2. Slow Motion in MP4

When shooting in 8-bit MP4, your options are a little bit more open because your data rate is lower. You can shoot up to 60p in 4K, and 120p in 1080 - but with no crop! The C300 MKII crops into the center of the image for any frame rates beyond 60fps, effectively turning it into a Super 16mm format. But there is no crop on the C200 - you are using the full sensor’s field of view  100% of the time. You can even assign a physical button on the camera to jump in and out of slow motion recording without needing to get into the menus.

Toggle over to Slow Motion Recording in 1080p to get 120fps!
Toggle over to Slow Motion Recording in 1080p to get 120fps!

Additionally, shooting in MP4 is continuous and potentially infinite thanks to the Dual SD slots. When one card fills up, the camera will switch to the next without interrupting your recording session. This is called Relay Recording. All you have to do is change out the full one for a fresh card before the second fills up.

Note: if Relay Recording is enabled, you will have two separate files on each card that you will then need to match in post for a seamless take. 

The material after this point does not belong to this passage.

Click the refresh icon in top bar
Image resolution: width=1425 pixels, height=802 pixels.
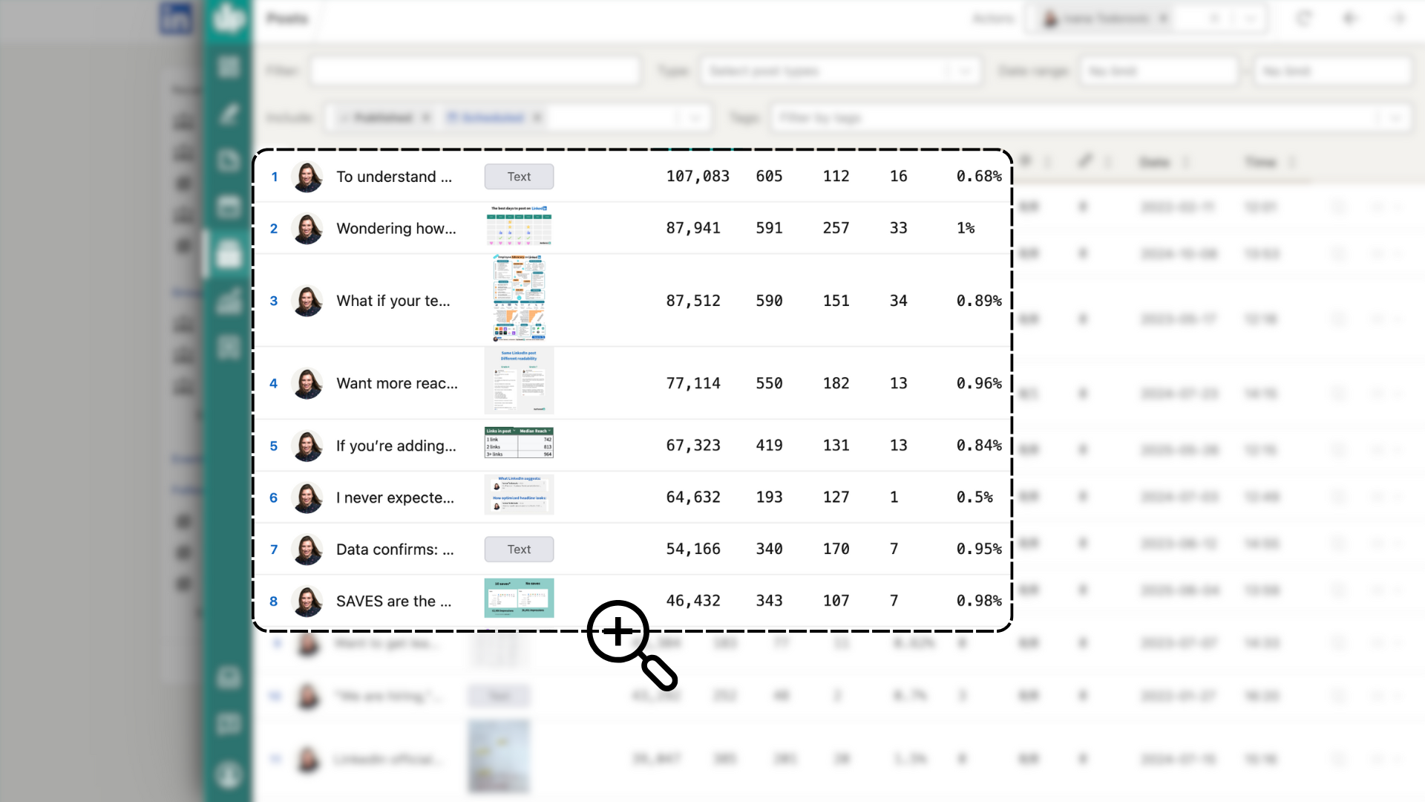point(1304,19)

3. Slow Motion in RAW Light

If you want to take advantage of Canon’s RAW-light codec but still enjoy the beauty of slow-motion, you can! Because the C200 shoots to CFAST cards, which are much faster than SD cards, you can squeeze out 60fps in RAW shooting. The trade-off is that you are stepping down from a 12-bit image to a 10-bit image when you choose to do so, but most reviewers have found the difference to be negligible, if they can even tell the difference. 

In Conclusion

If you want to know more about the difference between 8 bit, 10 bit, and 12 bit, check out [this article]. But the executive summary is that both are totally valid options, and what matters is how you intend to use it. If you want that 120fps look, then don’t let the MP4 codec slow you down.